Bankruptcy No Discharge; Repayments. So long as any of the Guaranteed Obligation guaranteed hereunder shall be owing to Lender, Guarantor shall not, without the prior written consent of Lender, commence or join with any other party in commencing any bankruptcy, reorganization or insolvency proceedings of or against Borrower. Guarantor understands and acknowledges that by virtue of this Guaranty, he has specifically assumed any and all risks of a bankruptcy or reorganization case or proceeding with respect to Borrower. As an example and not in any way of limitation, a subsequent modification of the Guaranteed Obligation in any reorganization case concerning Borrower shall not affect the obligation of Guarantor to pay and perform the Guaranteed Obligation in accordance with their respective original terms.
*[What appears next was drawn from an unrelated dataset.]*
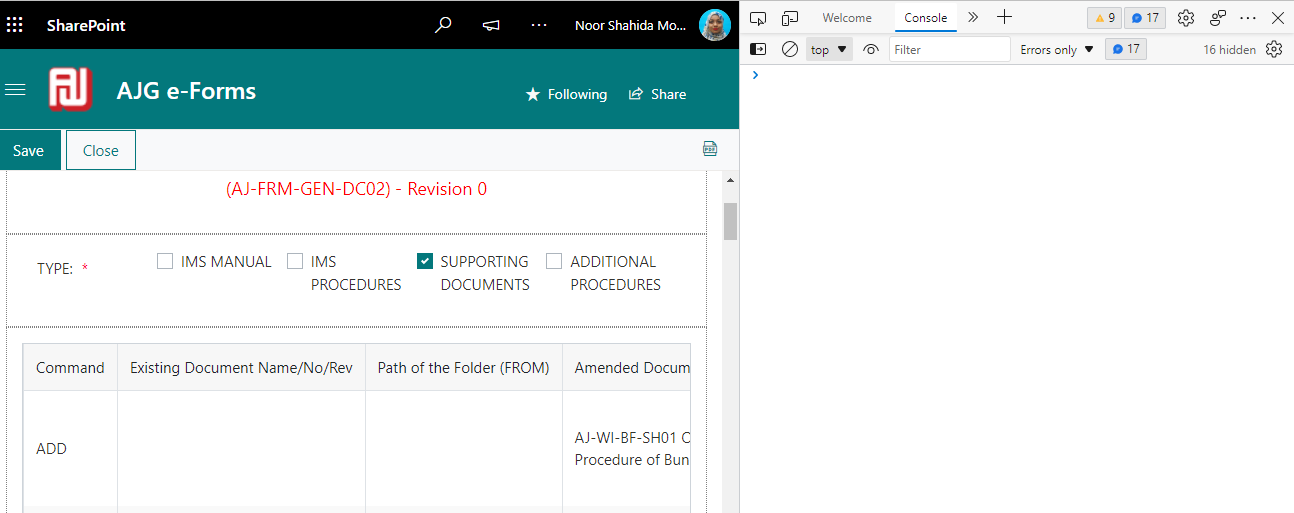Toggle device emulation in DevTools
The height and width of the screenshot is (513, 1294).
(x=790, y=18)
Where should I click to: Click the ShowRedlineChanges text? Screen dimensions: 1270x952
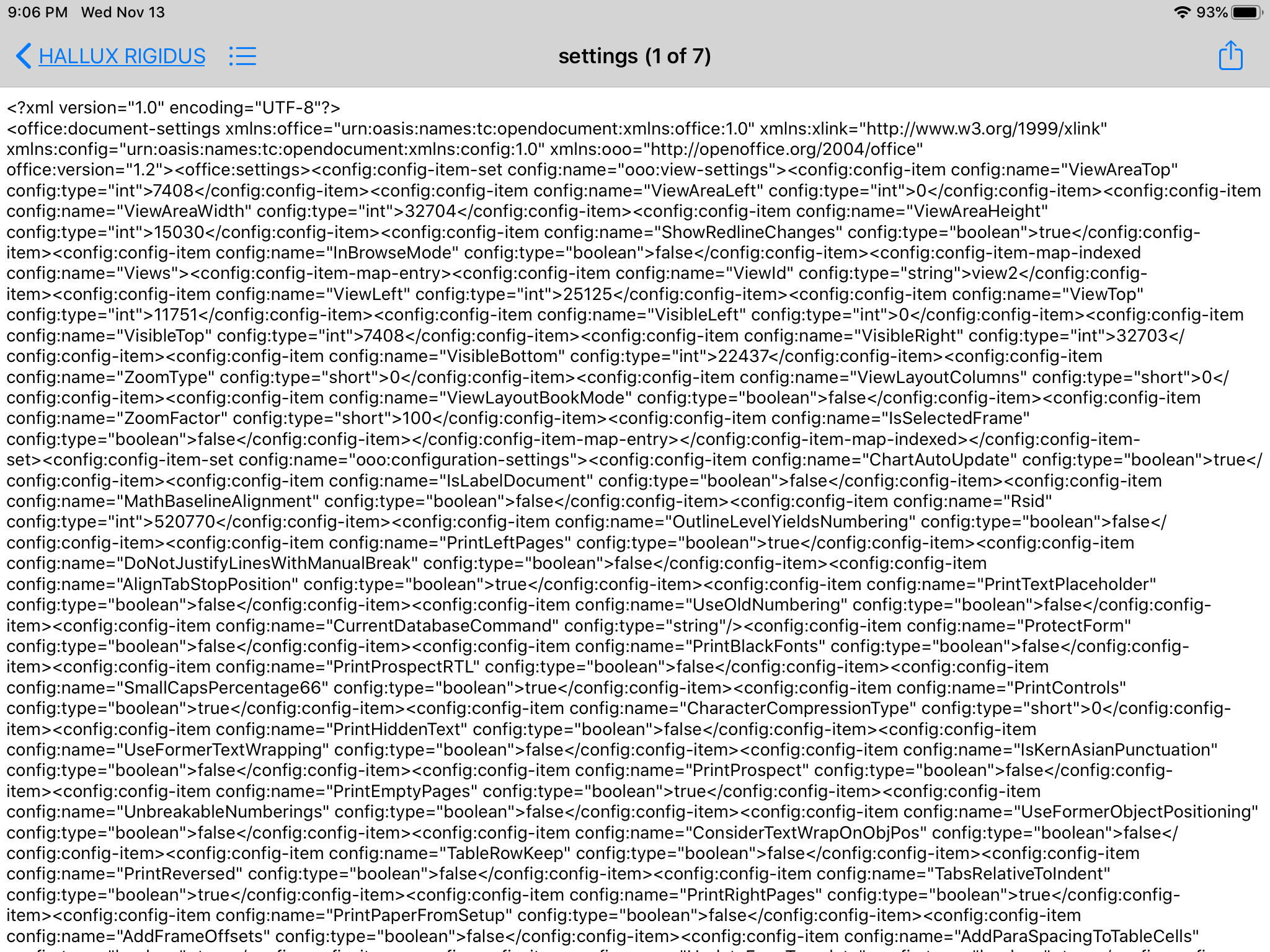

If claim is ever made upon Lender for repayment of the obligations under the Loan Documents and Lender repays all or any part of said amount, then, notwithstanding any revocation or termination of this Guaranty or the cancellation of the Note or any other instrument evidencing the Loan, Guarantor shall be and remain jointly and severally liable to Lender for the amount so repaid constituting the Guaranteed Obligations to the same extent as if such amount had never originally been received by Lender.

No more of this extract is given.